§ **Problem to solve**:
After reading the lines below, count those that contain "console" and give the count alone.

§ **Listed records**:
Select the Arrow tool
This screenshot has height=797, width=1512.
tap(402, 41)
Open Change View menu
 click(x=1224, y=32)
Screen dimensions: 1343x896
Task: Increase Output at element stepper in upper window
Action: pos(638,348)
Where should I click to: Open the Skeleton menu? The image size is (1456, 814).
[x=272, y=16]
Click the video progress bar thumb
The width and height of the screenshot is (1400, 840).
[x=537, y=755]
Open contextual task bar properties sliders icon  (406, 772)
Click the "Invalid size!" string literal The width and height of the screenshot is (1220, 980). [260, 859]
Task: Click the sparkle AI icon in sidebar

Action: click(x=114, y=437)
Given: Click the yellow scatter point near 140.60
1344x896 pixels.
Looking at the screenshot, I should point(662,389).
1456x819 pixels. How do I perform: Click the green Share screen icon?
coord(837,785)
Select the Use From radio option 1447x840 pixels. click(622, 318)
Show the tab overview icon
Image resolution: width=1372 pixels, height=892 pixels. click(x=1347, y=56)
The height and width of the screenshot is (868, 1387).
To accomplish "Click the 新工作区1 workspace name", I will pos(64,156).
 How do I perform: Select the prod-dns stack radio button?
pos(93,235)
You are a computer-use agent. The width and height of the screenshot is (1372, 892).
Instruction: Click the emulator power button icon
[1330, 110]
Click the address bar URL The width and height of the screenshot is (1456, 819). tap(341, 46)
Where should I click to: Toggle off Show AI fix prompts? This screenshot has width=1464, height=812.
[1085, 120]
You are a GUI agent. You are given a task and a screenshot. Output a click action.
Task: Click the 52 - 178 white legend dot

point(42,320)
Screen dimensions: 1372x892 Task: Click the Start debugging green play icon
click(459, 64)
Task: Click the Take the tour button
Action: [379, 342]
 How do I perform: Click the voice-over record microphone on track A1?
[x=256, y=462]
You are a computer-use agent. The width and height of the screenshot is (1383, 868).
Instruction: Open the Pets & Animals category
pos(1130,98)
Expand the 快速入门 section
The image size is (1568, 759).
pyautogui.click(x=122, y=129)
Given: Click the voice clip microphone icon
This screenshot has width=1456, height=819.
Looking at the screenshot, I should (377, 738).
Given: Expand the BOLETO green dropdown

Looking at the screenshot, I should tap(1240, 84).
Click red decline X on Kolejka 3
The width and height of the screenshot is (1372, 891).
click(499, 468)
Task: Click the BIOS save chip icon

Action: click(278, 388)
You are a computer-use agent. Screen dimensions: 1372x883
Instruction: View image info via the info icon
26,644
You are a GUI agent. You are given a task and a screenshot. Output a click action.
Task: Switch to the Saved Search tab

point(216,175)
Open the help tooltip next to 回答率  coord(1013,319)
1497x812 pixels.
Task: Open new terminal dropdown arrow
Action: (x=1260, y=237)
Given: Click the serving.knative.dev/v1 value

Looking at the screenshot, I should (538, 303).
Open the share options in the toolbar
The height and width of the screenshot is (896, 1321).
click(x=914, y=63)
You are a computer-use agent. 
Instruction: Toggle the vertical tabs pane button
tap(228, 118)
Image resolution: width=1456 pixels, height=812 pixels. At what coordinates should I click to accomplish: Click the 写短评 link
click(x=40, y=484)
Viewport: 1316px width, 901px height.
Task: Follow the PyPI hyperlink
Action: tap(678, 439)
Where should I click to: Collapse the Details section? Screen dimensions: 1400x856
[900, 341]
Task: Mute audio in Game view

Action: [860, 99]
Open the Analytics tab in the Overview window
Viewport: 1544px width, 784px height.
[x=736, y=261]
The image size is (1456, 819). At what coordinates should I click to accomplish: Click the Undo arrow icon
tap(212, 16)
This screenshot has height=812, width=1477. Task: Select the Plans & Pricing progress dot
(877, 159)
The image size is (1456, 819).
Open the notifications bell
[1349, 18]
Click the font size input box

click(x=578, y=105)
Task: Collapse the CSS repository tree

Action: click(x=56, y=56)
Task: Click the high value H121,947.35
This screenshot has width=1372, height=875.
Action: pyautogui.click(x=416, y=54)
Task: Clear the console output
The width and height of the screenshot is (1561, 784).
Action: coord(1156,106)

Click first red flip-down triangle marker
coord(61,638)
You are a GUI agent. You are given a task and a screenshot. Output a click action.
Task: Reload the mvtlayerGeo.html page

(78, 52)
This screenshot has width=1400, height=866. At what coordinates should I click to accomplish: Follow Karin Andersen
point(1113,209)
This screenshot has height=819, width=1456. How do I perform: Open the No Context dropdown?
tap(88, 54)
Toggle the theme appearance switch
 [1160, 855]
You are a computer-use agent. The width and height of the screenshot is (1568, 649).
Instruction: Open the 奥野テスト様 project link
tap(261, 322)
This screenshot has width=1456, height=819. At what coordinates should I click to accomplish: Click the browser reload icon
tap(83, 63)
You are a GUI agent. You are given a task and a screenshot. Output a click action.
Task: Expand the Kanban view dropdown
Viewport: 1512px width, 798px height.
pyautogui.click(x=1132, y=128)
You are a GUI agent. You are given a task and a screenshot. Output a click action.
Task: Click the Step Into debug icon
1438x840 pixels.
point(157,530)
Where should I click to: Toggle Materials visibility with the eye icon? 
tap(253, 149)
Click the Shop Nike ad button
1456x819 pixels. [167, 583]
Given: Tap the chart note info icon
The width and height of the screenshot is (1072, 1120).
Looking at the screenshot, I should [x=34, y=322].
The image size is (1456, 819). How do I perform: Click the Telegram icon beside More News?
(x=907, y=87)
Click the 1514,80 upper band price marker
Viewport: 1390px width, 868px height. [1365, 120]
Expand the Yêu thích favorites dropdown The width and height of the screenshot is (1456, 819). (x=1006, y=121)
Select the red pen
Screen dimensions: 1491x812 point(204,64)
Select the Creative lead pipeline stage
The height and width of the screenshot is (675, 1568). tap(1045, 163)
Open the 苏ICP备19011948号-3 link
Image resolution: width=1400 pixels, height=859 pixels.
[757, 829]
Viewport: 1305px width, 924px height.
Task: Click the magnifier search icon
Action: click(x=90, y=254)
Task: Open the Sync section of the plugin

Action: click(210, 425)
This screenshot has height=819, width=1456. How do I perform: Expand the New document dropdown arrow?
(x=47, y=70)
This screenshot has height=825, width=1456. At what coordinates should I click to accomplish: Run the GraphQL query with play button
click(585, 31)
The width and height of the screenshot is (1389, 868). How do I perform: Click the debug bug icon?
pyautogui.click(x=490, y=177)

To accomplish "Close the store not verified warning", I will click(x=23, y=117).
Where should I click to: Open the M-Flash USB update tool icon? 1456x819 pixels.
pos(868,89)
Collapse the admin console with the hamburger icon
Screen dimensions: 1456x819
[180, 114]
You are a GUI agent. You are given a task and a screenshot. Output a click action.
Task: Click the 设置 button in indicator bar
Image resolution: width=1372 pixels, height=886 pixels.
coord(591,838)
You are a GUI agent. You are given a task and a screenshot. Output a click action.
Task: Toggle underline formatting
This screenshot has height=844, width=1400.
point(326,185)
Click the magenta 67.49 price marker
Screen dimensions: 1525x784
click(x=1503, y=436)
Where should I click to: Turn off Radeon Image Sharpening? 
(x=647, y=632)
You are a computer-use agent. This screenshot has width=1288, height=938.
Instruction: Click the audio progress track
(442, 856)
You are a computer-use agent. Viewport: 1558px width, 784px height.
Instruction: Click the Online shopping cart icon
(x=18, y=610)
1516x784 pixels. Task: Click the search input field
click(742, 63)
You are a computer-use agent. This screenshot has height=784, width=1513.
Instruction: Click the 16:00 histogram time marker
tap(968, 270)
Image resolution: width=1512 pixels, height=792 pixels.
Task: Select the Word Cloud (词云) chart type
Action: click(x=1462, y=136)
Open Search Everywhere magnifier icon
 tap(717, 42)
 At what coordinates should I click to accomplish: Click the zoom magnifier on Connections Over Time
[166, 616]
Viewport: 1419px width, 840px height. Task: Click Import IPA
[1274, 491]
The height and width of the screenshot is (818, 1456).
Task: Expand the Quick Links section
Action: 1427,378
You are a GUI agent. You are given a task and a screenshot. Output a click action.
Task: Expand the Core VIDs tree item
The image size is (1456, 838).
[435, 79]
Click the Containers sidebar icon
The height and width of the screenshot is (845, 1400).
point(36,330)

§ **Solution**:
2